**** Text segment

# Malaysian looking for a life in the UK



## shawnglory (Aug 14, 2009)

Hi there,

Firstly, I'd like to take a moment and introduce myself since this is my first post of hopefully many more to come.

I am a Malaysian looking for a life in the UK.

Am currently an admin manager, general manager and part of a board of director in a family company. I have no educational paperworks above college level but am able to undertake management tasks. I may also be able to expand the company overseas if it would help me gain my PR. I am also able to hold qualifications in the field of radiotelephony and try to get a job in air control towers or port radio assistance. I also specialize in the field of private sector aviation.

I am also able to gain a private pilots license and move my way up to commercial pilots license through the available programmes in the UK.

Aside from aviation, I am also capable of conducting music classes in lyrics writing courses, band co-ordination as well as selling ideas which may help companies to generate greater income as well as ideas that may benefit event companies to improvise their regular routine.

I am also willing to join the British Armed Forces in all three categories of Army, Navy and Airforce.

-What I'm wondering is, am I qualified in terms of skill?

-What are the other requirements aside from my skill and knowledge of the English Language? (managed to get an A1 on my 1119) 

-What are the living costs? (a low cost apartment to start off, groceries for home cooked meals, necessary expenditures and fees)

- What are the steps required for me to proceed with my preparation?

- What are the steps required for me to proceed with my application?

The reason to why I am looking to move is to be close to the one I have been deeply in love with for many years and I can't carry the weight of waiting far away to see her again. I am willing to do anything (legal please ) to be close to her and start a successful life in the UK.

Thank you very much for your help and time.
Looking forward to take the first step.

Cheers,
Shawn.


----------



## mamasue (Oct 7, 2008)

Hi Shawn.....
The quickest way to get any kind of status in your case is to marry the "one you have been deeply in love with for many years" .


----------



## shawnglory (Aug 14, 2009)

mamasue said:


> Hi Shawn.....
> The quickest way to get any kind of status in your case is to marry the "one you have been deeply in love with for many years" .


She's a Malaysian who's studying over there since 2004. As for her residency status I've yet to enquire but marrying is definitely out of the possible solutions. Because of the distance, we've avoided (well mostly on my side) "the talk".

But the waiting part is really killing me and I have been thinking of moving out of Malaysia for a while.


----------



## buttercup123 (Aug 18, 2009)

Hi Shawn, I think the possible way is to look for requirement as to working in the aviation industry. Or I would say that it is bets to talk to a lawyer for the best possibility. From my point of view, expanding your business to UK is possibly teh best option as te route to aviation industry is rather tight at the moment. 

The government would certainly love to have someone bringing more economy to the UK. Talk to a lawyer. The lawyer doesn't necessarily has to do paperwork for you if you can do it yourself. But gaining some overview and consultancy on this would be the best option for you.

As to living cost, it depends on which city. If you start with London, then you are looking into roughly 1000 pounds a month, living with roomates, transport and food.

English wise, you need to have a certificate proof from an english institution. Hmmm not sure about this. I would say TOEFL score.

Hope this helps a little


----------



## jlms (May 15, 2008)

shawnglory said:


> She's a Malaysian who's studying over there since 2004. As for her residency status I've yet to enquire but marrying is definitely out of the possible solutions. Because of the distance, we've avoided (well mostly on my side) "the talk".

********
**** Supplied material

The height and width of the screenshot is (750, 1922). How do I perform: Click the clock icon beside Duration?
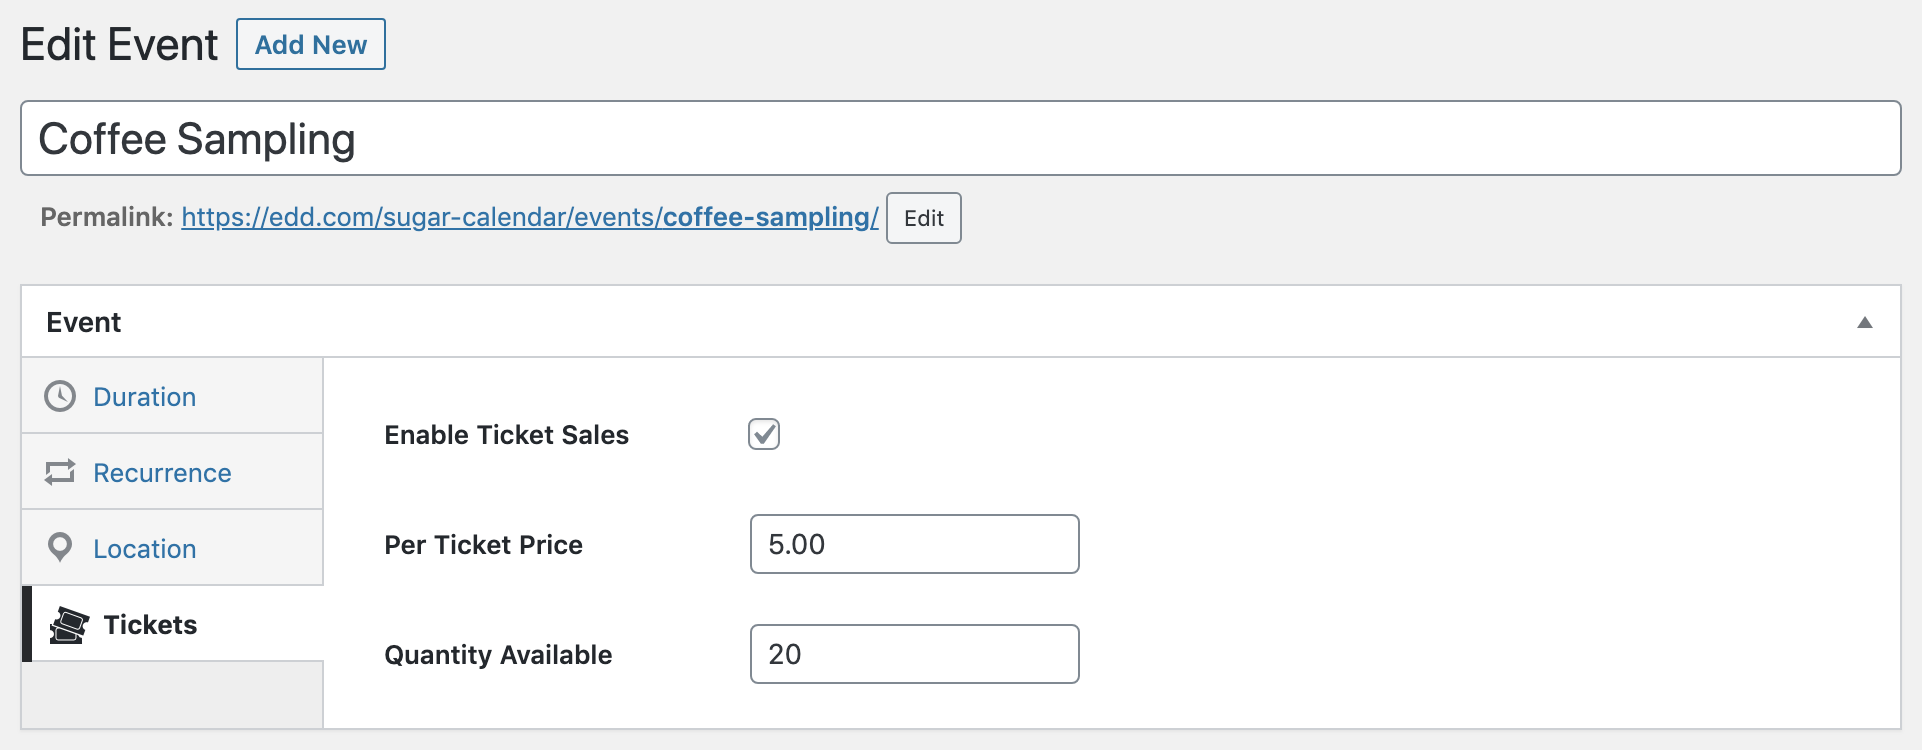(60, 396)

********

> Aim of the exercise
Summarize the forum thread in three sentences. The lines after the forum thread are separate material.

> Answer to the task
Shawn, a Malaysian who wants a life in the UK to be close to someone loved for many years, lists management, aviation and music skills and asks about qualifications, requirements, living costs and the steps to prepare and apply. mamasue replies that marrying that person is the quickest way to get status, but Shawn says marriage is out of the possible solutions. buttercup123 recommends talking to a lawyer and expanding the business to the UK, puts London living costs at roughly 1000 pounds a month with roommates, transport and food, and suggests, without certainty, a TOEFL score as proof of English.